Other red state governors and legislatures are taking a page from DeSantis’s “Book of No” and adopting his anti-education stance for their bailiwicks. Like DeSantis, they are also promoting the banning of books that conservative extremists find offensive because they talk about topics such as race, gender, LGBTQ matters, and even the Holocaust. Because these issues make them uncomfortable, they want to prohibit everyone reading them.
DeSantis’s enabling of parents objecting to certain books has found its reductio ad absurdum in in a Miami-Dade County school library restricting access to Amanda Gorman’s inauguration poem, The Hill We Climb, because one parent objected to it. She alleged it contains “indirect hate messages.” This particular mother (a) admits that she has not read the poem in its entirety, (b) wrongly identified Oprah Winfrey as the “author/publisher,” and (c) posted an image of The Protocols of the Elders of Zion, a bogus 19th century screed dripping with fanatical anti-Semitism, on Facebook.
Political control through nefarious schemes such as voter suppression and extreme gerrymandering are apparently not enough. Now Republicans also want to exert mind control. This is unfondly reminiscent of the tactics employed by the German Nazis and Soviet Communists in the last century. They started with history and the social sciences, then moved on to the sciences.
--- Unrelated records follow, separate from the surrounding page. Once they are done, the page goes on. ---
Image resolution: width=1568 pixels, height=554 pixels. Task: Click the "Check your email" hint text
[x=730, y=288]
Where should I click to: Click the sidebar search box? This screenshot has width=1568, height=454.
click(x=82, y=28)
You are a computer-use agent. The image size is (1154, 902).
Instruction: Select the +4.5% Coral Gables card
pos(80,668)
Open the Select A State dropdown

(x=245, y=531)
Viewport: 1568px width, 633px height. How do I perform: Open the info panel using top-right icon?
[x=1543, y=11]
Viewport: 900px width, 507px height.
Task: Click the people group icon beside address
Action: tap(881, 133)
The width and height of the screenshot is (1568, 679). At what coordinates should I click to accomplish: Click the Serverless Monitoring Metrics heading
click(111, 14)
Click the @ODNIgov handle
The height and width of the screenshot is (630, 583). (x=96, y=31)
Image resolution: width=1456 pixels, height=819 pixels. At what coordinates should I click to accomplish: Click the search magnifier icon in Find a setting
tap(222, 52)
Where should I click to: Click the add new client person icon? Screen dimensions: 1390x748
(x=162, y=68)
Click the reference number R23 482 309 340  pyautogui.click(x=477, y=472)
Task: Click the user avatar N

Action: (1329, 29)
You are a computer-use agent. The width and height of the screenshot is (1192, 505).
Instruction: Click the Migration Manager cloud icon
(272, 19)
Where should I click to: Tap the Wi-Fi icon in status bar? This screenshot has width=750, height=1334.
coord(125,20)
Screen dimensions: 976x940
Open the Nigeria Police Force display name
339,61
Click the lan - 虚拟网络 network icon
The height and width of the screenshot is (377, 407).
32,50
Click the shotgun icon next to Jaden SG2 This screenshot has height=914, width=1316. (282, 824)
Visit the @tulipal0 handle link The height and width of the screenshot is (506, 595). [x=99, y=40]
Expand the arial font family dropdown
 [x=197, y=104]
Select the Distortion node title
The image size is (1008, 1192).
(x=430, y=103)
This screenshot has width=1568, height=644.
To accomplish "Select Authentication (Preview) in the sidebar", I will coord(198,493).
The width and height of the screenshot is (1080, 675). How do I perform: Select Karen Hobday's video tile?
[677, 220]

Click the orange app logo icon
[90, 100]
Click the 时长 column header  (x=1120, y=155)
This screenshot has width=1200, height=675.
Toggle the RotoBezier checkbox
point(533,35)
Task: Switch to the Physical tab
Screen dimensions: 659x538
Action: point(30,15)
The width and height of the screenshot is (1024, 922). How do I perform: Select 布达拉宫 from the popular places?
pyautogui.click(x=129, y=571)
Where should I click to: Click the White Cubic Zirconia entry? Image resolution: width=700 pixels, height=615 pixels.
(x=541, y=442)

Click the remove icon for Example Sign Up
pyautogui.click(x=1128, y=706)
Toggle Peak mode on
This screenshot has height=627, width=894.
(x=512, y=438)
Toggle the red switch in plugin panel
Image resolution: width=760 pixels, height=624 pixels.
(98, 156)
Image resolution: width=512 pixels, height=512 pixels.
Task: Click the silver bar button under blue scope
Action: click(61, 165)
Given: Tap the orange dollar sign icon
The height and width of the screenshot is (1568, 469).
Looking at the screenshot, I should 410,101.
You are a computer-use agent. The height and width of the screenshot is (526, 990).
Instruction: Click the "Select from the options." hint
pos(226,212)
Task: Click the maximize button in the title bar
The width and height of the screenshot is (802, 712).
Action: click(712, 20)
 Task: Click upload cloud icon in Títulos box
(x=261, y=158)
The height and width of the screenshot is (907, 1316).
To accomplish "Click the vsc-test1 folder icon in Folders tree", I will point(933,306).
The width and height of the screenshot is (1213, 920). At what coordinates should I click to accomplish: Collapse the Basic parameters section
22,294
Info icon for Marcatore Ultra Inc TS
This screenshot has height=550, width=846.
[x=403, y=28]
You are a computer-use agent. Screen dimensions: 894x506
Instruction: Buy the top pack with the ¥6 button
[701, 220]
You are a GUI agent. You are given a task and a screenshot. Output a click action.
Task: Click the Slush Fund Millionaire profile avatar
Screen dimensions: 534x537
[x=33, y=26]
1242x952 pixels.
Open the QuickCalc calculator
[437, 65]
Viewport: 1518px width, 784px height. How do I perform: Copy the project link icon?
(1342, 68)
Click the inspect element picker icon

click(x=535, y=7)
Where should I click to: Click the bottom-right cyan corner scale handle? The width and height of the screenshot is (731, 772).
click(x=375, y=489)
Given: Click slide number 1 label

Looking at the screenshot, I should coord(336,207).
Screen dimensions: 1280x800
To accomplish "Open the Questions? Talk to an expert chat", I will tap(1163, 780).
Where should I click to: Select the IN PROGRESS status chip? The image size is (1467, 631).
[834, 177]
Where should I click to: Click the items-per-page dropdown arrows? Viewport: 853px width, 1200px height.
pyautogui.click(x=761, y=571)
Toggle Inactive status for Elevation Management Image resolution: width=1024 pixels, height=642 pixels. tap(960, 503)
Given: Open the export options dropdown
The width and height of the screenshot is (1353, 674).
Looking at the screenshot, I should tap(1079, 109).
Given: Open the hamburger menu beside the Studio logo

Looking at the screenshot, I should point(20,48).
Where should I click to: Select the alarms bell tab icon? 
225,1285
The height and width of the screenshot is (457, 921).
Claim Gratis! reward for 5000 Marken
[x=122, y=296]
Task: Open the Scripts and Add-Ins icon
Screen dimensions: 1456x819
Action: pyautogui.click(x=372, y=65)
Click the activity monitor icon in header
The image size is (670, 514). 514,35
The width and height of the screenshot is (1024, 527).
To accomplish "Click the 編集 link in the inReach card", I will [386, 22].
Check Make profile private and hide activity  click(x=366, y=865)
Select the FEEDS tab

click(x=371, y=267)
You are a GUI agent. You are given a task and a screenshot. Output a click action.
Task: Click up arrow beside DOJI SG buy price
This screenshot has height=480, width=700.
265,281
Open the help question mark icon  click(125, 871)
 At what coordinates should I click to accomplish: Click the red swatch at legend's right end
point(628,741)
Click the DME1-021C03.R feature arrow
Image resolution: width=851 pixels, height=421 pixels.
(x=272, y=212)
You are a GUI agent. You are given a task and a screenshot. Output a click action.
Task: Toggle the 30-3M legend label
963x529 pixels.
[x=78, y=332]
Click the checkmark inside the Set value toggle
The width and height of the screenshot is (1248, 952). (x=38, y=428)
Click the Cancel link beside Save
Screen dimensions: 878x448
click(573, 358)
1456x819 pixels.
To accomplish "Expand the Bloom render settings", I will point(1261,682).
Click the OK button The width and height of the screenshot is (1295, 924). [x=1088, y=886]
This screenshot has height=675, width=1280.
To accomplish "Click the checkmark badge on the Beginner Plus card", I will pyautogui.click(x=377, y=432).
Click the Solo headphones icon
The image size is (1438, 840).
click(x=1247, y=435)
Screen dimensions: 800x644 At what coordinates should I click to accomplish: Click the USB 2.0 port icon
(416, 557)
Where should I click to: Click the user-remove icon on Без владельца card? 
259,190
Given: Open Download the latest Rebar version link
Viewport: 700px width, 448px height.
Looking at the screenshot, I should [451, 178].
The Nazis even banned the teaching of quantum physics as “Jewish physics” which, along with terminating Jewish physicists (30 percent of the German physics community) from their jobs, plunged Hitler’s atomic bomb development program into the toilet. The USSR banned Mendelian genetics in favor of the perverted “science” of Stalin's favorite, Trofim Lysenko, whose nutty ideas were applied to Soviet agriculture with disastrous consequences.
Promoting ignorance is a major goal of the current Republican Party. Their political success depends on it. Dumbing down the population is now a conscious Republican electoral strategy. Keep the people uneducated so that they will vote Republican against their own self-interest.
Set aside Republican accusations that Democrats are advocates of the “nanny state.” What red state leaders are doing is instituting the nanny state writ large.
If you want your kids to be educated, keep them away from red states.
P.S. There is, however, one exception to my diatribe against book banning: consider boycotting James Comey’s new mystery, “Central Park West.” The man who did more than any other American to afflict the world with Donald Trump should not be rewarded for his arrogance and perfidy.